|Image: Courtesy of Nanosolar|
Solar energy as cheap as grid-supplied electricity could be just a few years away, at least for large commercial facilities with flat rooftops or some acreage to spare. Six years ago the Department of Energy awarded a $42 million grant to a company called Nanosolar for the development of large-scale rooftop photovoltaic systems that cost no more per watt than conventional electricity, and earlier this month DOE certified that so far the company has passed its milestones on the way to achieving a 2015 deadline.
Cheap solar energy, with a little help
California-based Nanosolar has private investors and it has gotten clean energy tax breaks from its home state, but the real meat of its success so far comes from the kickoff grant of $42 million, which was awarded under the Bush Administration’s 2006 Solar America Initiative.
A precursor to President Obama’s 2011 SunShot Initiative, Solar America partnered the Department of Energy along with government and academic research institutions and the building industry in a drive to “make solar energy cost competitive” with fossil fuels by 2015.
The thin film solar advantage
Nanosolar specializes in printable solar cells using inks composed of nanoscale particles. These liquid solar cell inks are applied to a thin, flexible substrate in a roll-to-roll process that shares the basic characteristics of other relatively low cost, mass production printing methods.
The company’s ink-based solar technology won the Innovation of the Year award from Popular Science in 2007.
Roll-to-roll printing is less expensive than fabrication methods used to make conventional silicon solar cells, partly because it is a less energy intensive process. Thin film technology also results in reduced shipping and installation costs due to its light weight and durability.
Call out the National Guard for low cost solar power
As it turns out, if Nanosolar is ultimately successful the National Guard will have played a key role.
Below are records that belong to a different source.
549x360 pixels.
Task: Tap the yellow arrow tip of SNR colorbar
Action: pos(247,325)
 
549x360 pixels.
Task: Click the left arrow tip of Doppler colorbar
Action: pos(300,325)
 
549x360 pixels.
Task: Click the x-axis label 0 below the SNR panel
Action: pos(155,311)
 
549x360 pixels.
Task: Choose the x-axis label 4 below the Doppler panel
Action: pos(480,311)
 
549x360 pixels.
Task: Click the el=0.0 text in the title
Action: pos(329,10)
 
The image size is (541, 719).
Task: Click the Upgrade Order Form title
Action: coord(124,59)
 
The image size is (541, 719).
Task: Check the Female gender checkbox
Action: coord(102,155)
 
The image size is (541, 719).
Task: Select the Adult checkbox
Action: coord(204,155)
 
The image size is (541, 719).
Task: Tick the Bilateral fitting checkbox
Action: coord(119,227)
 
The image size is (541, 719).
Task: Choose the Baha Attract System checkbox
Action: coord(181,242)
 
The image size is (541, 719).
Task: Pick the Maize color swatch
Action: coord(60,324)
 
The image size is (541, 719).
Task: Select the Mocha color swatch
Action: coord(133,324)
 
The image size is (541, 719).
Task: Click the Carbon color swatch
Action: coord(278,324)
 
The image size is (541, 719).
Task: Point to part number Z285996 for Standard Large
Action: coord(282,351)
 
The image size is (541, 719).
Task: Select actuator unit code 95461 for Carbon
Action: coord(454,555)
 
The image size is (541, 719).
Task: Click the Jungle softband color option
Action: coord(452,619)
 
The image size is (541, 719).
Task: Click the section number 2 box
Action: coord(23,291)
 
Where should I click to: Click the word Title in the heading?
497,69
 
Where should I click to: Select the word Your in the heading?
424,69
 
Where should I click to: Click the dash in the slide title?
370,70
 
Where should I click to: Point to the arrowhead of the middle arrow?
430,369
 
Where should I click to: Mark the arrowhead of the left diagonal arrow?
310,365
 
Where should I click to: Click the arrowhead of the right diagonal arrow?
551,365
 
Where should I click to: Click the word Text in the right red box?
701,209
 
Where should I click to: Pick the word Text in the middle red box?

The company achieved one of its major milestones last fall, when it completed the installation of a 538 kWp thin film array comprised of 2,750 solar panels for Camp Perry, an Ohio National Guard base (kWp refers to the peak output of a photovoltaic system).
The Camp Perry installation was designed to demonstrate how the roll-to-roll process combines with a highly efficient installation system to lower the overall cost of the array.
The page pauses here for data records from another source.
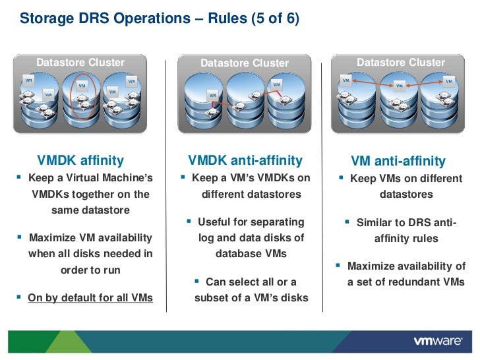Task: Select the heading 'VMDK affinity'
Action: (x=80, y=160)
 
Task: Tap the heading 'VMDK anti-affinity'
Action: (x=245, y=160)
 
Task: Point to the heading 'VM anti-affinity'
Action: (x=398, y=162)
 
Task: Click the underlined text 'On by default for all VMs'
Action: (x=90, y=297)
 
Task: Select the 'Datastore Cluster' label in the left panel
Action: (x=80, y=63)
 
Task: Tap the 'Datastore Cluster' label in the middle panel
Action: (x=245, y=63)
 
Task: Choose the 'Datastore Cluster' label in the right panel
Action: (x=401, y=63)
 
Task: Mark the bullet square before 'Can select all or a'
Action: (x=198, y=282)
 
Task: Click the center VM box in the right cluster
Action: (x=399, y=85)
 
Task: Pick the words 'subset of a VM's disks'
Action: (x=251, y=297)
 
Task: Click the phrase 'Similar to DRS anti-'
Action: (x=406, y=223)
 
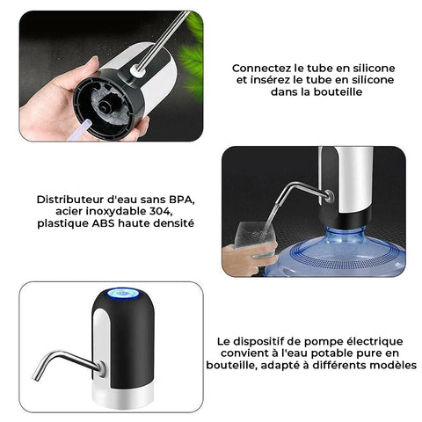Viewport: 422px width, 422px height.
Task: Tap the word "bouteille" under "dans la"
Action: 338,91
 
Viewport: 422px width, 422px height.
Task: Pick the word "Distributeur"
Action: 69,200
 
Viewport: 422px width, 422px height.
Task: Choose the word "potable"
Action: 331,353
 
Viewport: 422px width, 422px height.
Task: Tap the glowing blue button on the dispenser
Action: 124,293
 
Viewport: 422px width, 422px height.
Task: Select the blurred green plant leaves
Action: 191,55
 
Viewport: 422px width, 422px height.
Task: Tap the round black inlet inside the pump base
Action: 105,107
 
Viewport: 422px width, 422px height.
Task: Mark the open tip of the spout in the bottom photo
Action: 36,378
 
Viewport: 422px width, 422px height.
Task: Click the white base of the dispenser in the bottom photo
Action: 123,394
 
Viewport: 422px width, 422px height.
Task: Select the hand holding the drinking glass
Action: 248,258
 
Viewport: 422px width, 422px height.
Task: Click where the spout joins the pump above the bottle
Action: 330,195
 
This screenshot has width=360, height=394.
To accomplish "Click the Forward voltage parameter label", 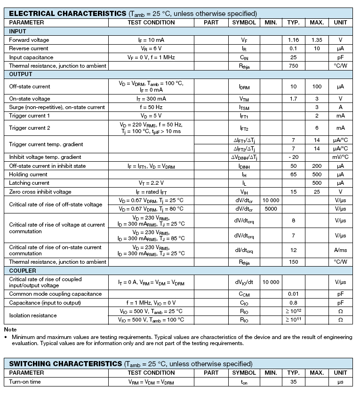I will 29,40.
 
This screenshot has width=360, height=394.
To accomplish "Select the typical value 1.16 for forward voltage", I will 293,40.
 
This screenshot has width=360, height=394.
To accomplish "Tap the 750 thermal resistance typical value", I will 293,66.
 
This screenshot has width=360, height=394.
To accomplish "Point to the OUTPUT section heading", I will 21,74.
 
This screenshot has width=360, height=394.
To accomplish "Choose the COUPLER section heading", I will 23,271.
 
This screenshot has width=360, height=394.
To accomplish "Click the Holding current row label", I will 28,174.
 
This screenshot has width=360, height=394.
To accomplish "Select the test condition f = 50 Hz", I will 151,107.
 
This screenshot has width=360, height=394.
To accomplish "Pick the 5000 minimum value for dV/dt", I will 271,209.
The installation system involved pre-assembling the solar panels into cartridges, which were fitted into prepared “piers.” According to Nanosolar, along with reduced labor and equipment costs the system also reduces the risk of breakage, which bedevils conventional silicon solar cell installations.
Low cost solar power for California National Guard
Earlier this year Nanosolar also began installing a 1 megawatt ground-mounted array at the California National Guard’s Camp Roberts, with the goal of achieving an installed cost equal to or less than the average price that the base was paying for grid-supplied electricity.
SERDP, the Department of Defense’s Strategic Environmental Research and Development Program, is the umbrella agency for that installation in partnership with the EPA and Department of Energy.
Aside from showcasing the technology for the civilian sector, that installation will serve as a template for replication across scores of U.S. military facilities, according to SERDP:
“…military installations throughout the United States can benefit from competitive electricity costs and a low carbon footprint through on-site, distributed solar generation. This demonstration will showcase that U.S.-manufactured solar technology and U.S.-generated solar power can provide energy security and independence to the U.S. military. Similar projects ranging from 1 to 20 MW enable power to be produced within distribution voltage, which avoids expensive transmission step-ups and tie-ins. This range of power plant outputs could be readily constructed at DoD installations nationwide.”
SERDP’s emphasis on cutting costs by designing projects within the 1 to 20 MW range is noteworthy in the context of the SunShot initiative. Though part of SunShot focuses on reducing the cost of solar power through new technological breakthroughs in solar cell efficiency, the initiative also takes into consideration the overall, installed cost of solar energy.
“Soft” costs including installation and permitting already account for at least half the price of a typical solar array, according to the Department of Energy, so the push is on to make those costs start trending downwards.
In addition to working on reducing soft costs at the utility-scale level, the Department of Energy also recently announced a “Plug-and-Play” solar initiative designed tolower the cost of installing small-scale solar arrays for homes and other small properties.